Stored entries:
▬▬▬

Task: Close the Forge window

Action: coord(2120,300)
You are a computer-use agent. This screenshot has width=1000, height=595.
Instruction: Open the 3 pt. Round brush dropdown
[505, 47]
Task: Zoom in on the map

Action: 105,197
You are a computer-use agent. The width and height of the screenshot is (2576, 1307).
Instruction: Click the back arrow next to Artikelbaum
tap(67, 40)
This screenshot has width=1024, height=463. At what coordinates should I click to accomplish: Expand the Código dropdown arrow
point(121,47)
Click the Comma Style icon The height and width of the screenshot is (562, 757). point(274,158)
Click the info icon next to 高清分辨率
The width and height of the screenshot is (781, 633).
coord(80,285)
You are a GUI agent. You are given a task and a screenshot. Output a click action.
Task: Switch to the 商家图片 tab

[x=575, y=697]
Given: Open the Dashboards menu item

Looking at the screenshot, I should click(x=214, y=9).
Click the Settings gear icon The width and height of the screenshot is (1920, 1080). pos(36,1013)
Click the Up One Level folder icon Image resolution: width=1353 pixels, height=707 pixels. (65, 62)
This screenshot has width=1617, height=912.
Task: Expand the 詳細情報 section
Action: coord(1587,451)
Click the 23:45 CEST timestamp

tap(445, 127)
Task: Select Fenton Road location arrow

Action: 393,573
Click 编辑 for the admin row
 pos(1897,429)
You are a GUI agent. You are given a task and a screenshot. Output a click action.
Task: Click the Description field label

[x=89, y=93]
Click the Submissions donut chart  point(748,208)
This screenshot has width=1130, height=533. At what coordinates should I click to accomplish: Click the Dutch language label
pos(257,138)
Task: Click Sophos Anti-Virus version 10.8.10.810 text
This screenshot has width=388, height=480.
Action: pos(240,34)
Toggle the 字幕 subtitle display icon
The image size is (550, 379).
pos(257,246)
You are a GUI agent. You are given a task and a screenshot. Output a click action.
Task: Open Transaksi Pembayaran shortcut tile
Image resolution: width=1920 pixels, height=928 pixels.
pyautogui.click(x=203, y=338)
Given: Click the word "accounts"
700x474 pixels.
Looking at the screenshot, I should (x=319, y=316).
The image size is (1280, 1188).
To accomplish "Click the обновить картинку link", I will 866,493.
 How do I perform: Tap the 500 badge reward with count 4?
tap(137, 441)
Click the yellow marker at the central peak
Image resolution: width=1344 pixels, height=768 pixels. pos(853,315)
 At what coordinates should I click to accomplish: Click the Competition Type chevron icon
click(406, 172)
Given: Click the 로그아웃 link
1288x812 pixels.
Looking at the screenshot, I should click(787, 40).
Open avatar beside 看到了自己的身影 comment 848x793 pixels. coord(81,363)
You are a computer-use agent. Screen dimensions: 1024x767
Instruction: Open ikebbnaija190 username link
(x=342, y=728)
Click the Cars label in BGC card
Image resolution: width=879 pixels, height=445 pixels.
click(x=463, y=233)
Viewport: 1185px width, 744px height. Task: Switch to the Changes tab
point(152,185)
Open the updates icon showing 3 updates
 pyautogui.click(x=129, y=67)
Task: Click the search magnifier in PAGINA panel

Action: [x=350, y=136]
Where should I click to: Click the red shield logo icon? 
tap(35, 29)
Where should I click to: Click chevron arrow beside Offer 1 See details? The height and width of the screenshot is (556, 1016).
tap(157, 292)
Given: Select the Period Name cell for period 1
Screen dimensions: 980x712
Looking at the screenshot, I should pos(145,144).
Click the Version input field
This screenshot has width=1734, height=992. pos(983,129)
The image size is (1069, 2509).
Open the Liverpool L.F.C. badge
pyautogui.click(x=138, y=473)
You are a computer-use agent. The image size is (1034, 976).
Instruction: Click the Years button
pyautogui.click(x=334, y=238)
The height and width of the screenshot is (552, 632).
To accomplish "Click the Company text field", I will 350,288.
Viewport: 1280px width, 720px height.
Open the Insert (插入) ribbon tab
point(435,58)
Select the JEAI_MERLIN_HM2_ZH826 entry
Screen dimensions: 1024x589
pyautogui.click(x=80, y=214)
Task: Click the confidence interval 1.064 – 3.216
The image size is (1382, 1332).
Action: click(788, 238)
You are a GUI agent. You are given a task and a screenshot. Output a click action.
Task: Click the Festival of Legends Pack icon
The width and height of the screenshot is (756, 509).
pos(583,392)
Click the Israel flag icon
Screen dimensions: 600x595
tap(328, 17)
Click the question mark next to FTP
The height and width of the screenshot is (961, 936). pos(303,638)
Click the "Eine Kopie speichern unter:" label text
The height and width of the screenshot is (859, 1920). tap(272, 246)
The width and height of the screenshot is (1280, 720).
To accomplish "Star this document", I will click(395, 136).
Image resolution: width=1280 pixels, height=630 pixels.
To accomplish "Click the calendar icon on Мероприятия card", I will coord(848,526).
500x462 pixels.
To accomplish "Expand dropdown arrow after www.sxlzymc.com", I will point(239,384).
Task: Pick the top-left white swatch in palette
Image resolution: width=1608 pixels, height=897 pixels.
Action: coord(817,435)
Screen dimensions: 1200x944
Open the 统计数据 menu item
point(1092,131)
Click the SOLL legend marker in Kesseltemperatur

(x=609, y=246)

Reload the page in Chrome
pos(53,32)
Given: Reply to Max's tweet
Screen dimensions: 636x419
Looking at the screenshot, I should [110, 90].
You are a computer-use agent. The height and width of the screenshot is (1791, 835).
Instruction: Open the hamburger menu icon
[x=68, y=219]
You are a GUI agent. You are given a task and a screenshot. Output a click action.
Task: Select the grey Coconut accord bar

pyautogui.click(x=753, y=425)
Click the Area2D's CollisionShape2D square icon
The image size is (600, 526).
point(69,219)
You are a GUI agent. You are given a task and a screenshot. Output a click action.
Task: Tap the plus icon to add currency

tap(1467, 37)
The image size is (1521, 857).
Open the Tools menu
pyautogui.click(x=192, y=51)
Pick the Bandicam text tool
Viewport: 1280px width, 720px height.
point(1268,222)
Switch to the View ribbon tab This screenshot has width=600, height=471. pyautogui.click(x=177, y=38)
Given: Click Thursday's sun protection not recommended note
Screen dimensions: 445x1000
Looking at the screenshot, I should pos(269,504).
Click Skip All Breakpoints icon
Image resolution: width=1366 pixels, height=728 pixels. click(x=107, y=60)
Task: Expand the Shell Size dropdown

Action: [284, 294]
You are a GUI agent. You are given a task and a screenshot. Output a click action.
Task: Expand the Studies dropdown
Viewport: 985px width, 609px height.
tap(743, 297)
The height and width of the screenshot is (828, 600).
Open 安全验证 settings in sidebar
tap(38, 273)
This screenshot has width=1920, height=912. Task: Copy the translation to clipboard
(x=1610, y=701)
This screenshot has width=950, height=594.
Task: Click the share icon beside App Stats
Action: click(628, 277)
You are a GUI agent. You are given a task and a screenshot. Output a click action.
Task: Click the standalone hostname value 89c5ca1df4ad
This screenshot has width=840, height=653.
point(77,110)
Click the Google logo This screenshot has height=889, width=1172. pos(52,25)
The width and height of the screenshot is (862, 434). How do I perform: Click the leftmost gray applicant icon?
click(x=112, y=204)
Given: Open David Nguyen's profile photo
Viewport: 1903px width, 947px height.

▬▬▬

## PROBLEM STATEMENT
Print out the data exactly once more.

## TASK ANSWER
Task: Close the Forge window

Action: coord(2120,300)
You are a computer-use agent. This screenshot has width=1000, height=595.
Instruction: Open the 3 pt. Round brush dropdown
[505, 47]
Task: Zoom in on the map

Action: 105,197
You are a computer-use agent. The width and height of the screenshot is (2576, 1307).
Instruction: Click the back arrow next to Artikelbaum
tap(67, 40)
This screenshot has width=1024, height=463. At what coordinates should I click to accomplish: Expand the Código dropdown arrow
point(121,47)
Click the Comma Style icon The height and width of the screenshot is (562, 757). point(274,158)
Click the info icon next to 高清分辨率
The width and height of the screenshot is (781, 633).
coord(80,285)
You are a GUI agent. You are given a task and a screenshot. Output a click action.
Task: Switch to the 商家图片 tab

[x=575, y=697]
Given: Open the Dashboards menu item

Looking at the screenshot, I should click(x=214, y=9).
Click the Settings gear icon The width and height of the screenshot is (1920, 1080). pos(36,1013)
Click the Up One Level folder icon Image resolution: width=1353 pixels, height=707 pixels. (65, 62)
This screenshot has width=1617, height=912.
Task: Expand the 詳細情報 section
Action: coord(1587,451)
Click the 23:45 CEST timestamp

tap(445, 127)
Task: Select Fenton Road location arrow

Action: 393,573
Click 编辑 for the admin row
 pos(1897,429)
You are a GUI agent. You are given a task and a screenshot. Output a click action.
Task: Click the Description field label

[x=89, y=93]
Click the Submissions donut chart  point(748,208)
This screenshot has width=1130, height=533. At what coordinates should I click to accomplish: Click the Dutch language label
pos(257,138)
Task: Click Sophos Anti-Virus version 10.8.10.810 text
This screenshot has width=388, height=480.
Action: pos(240,34)
Toggle the 字幕 subtitle display icon
The image size is (550, 379).
pos(257,246)
You are a GUI agent. You are given a task and a screenshot. Output a click action.
Task: Open Transaksi Pembayaran shortcut tile
Image resolution: width=1920 pixels, height=928 pixels.
pyautogui.click(x=203, y=338)
Given: Click the word "accounts"
700x474 pixels.
Looking at the screenshot, I should (x=319, y=316).
The image size is (1280, 1188).
To accomplish "Click the обновить картинку link", I will 866,493.
 How do I perform: Tap the 500 badge reward with count 4?
tap(137, 441)
Click the yellow marker at the central peak
Image resolution: width=1344 pixels, height=768 pixels. pos(853,315)
 At what coordinates should I click to accomplish: Click the Competition Type chevron icon
click(406, 172)
Given: Click the 로그아웃 link
1288x812 pixels.
Looking at the screenshot, I should click(787, 40).
Open avatar beside 看到了自己的身影 comment 848x793 pixels. coord(81,363)
You are a computer-use agent. Screen dimensions: 1024x767
Instruction: Open ikebbnaija190 username link
(x=342, y=728)
Click the Cars label in BGC card
Image resolution: width=879 pixels, height=445 pixels.
click(x=463, y=233)
Viewport: 1185px width, 744px height. Task: Switch to the Changes tab
point(152,185)
Open the updates icon showing 3 updates
 pyautogui.click(x=129, y=67)
Task: Click the search magnifier in PAGINA panel

Action: [x=350, y=136]
Where should I click to: Click the red shield logo icon? 
tap(35, 29)
Where should I click to: Click chevron arrow beside Offer 1 See details? The height and width of the screenshot is (556, 1016).
tap(157, 292)
Given: Select the Period Name cell for period 1
Screen dimensions: 980x712
Looking at the screenshot, I should pos(145,144).
Click the Version input field
This screenshot has width=1734, height=992. pos(983,129)
The image size is (1069, 2509).
Open the Liverpool L.F.C. badge
pyautogui.click(x=138, y=473)
You are a computer-use agent. The image size is (1034, 976).
Instruction: Click the Years button
pyautogui.click(x=334, y=238)
The height and width of the screenshot is (552, 632).
To accomplish "Click the Company text field", I will 350,288.
Viewport: 1280px width, 720px height.
Open the Insert (插入) ribbon tab
point(435,58)
Select the JEAI_MERLIN_HM2_ZH826 entry
Screen dimensions: 1024x589
pyautogui.click(x=80, y=214)
Task: Click the confidence interval 1.064 – 3.216
The image size is (1382, 1332).
Action: click(788, 238)
You are a GUI agent. You are given a task and a screenshot. Output a click action.
Task: Click the Festival of Legends Pack icon
The width and height of the screenshot is (756, 509).
pos(583,392)
Click the Israel flag icon
Screen dimensions: 600x595
tap(328, 17)
Click the question mark next to FTP
The height and width of the screenshot is (961, 936). pos(303,638)
Click the "Eine Kopie speichern unter:" label text
The height and width of the screenshot is (859, 1920). tap(272, 246)
The width and height of the screenshot is (1280, 720).
To accomplish "Star this document", I will click(395, 136).
Image resolution: width=1280 pixels, height=630 pixels.
To accomplish "Click the calendar icon on Мероприятия card", I will coord(848,526).
500x462 pixels.
To accomplish "Expand dropdown arrow after www.sxlzymc.com", I will point(239,384).
Task: Pick the top-left white swatch in palette
Image resolution: width=1608 pixels, height=897 pixels.
Action: coord(817,435)
Screen dimensions: 1200x944
Open the 统计数据 menu item
point(1092,131)
Click the SOLL legend marker in Kesseltemperatur

(x=609, y=246)

Reload the page in Chrome
pos(53,32)
Given: Reply to Max's tweet
Screen dimensions: 636x419
Looking at the screenshot, I should [110, 90].
You are a computer-use agent. The height and width of the screenshot is (1791, 835).
Instruction: Open the hamburger menu icon
[x=68, y=219]
You are a GUI agent. You are given a task and a screenshot. Output a click action.
Task: Select the grey Coconut accord bar

pyautogui.click(x=753, y=425)
Click the Area2D's CollisionShape2D square icon
The image size is (600, 526).
point(69,219)
You are a GUI agent. You are given a task and a screenshot. Output a click action.
Task: Tap the plus icon to add currency

tap(1467, 37)
The image size is (1521, 857).
Open the Tools menu
pyautogui.click(x=192, y=51)
Pick the Bandicam text tool
Viewport: 1280px width, 720px height.
point(1268,222)
Switch to the View ribbon tab This screenshot has width=600, height=471. pyautogui.click(x=177, y=38)
Given: Click Thursday's sun protection not recommended note
Screen dimensions: 445x1000
Looking at the screenshot, I should pos(269,504).
Click Skip All Breakpoints icon
Image resolution: width=1366 pixels, height=728 pixels. click(x=107, y=60)
Task: Expand the Shell Size dropdown

Action: [284, 294]
You are a GUI agent. You are given a task and a screenshot. Output a click action.
Task: Expand the Studies dropdown
Viewport: 985px width, 609px height.
tap(743, 297)
The height and width of the screenshot is (828, 600).
Open 安全验证 settings in sidebar
tap(38, 273)
This screenshot has width=1920, height=912. Task: Copy the translation to clipboard
(x=1610, y=701)
This screenshot has width=950, height=594.
Task: Click the share icon beside App Stats
Action: click(628, 277)
You are a GUI agent. You are given a task and a screenshot. Output a click action.
Task: Click the standalone hostname value 89c5ca1df4ad
This screenshot has width=840, height=653.
point(77,110)
Click the Google logo This screenshot has height=889, width=1172. pos(52,25)
The width and height of the screenshot is (862, 434). How do I perform: Click the leftmost gray applicant icon?
click(x=112, y=204)
Given: Open David Nguyen's profile photo
Viewport: 1903px width, 947px height.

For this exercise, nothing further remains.